## PROBLEM STATEMENT
State how many lines in the entries below hold the word "will", with nothing besides the number.

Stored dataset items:
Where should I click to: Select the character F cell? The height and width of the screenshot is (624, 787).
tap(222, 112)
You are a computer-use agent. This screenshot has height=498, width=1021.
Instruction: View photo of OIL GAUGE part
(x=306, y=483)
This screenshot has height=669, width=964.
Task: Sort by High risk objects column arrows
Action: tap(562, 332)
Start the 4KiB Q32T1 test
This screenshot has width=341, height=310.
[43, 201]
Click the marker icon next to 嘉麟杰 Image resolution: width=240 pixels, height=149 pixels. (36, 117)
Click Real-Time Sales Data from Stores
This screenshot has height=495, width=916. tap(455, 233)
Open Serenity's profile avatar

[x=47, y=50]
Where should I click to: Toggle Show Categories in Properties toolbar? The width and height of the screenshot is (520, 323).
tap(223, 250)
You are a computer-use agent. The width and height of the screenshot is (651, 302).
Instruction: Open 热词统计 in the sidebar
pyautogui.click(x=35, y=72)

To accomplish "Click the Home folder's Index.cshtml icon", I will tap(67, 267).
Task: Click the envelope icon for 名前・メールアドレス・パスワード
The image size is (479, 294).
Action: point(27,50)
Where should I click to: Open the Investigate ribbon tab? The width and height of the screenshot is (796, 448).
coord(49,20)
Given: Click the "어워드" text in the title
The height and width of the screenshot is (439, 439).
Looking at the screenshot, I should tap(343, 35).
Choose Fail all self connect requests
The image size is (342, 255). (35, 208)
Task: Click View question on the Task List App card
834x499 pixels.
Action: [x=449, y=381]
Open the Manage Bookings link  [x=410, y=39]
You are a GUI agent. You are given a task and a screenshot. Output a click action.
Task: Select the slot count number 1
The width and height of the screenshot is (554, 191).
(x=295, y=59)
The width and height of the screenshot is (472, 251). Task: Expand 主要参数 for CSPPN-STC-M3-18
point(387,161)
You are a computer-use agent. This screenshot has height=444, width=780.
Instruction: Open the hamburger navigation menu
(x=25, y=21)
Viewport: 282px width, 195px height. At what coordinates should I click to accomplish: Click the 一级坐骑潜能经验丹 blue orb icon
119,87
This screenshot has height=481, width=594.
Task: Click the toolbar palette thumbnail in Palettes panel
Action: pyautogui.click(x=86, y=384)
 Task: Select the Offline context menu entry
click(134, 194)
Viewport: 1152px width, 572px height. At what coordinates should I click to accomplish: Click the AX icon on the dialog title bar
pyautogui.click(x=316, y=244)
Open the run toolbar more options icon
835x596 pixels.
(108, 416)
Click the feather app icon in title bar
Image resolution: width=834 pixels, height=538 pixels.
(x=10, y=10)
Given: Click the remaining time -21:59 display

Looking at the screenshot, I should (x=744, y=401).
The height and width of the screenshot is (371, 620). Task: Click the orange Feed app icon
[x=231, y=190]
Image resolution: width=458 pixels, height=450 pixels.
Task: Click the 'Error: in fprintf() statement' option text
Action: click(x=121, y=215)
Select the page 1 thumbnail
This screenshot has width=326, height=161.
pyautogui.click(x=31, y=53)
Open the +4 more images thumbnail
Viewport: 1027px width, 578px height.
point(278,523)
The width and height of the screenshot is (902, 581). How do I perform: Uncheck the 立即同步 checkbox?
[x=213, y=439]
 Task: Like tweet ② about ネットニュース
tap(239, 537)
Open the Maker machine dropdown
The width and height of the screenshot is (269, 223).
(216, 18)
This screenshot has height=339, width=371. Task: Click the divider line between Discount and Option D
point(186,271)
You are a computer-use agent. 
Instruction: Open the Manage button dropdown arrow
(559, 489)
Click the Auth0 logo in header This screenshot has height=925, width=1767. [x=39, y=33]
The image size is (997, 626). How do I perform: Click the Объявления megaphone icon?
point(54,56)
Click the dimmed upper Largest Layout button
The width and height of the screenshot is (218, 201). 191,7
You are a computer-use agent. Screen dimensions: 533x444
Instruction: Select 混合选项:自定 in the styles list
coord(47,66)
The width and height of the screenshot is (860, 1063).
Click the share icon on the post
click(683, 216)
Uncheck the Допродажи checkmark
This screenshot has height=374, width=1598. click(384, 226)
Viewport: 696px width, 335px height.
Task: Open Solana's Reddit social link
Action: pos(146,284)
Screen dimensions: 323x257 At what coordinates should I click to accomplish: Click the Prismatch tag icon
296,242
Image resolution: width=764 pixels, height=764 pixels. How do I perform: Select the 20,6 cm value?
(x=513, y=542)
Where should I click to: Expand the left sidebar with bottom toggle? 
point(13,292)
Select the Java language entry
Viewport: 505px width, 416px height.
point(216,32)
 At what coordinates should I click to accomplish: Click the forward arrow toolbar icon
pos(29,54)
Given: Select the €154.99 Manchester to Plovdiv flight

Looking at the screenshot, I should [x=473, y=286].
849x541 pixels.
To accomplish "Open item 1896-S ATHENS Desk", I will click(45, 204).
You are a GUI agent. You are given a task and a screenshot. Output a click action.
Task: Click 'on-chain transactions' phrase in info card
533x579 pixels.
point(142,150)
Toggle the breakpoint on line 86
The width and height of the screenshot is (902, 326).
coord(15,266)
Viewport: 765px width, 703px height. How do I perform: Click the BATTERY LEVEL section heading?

## RESULT OF THIS EXERCISE
2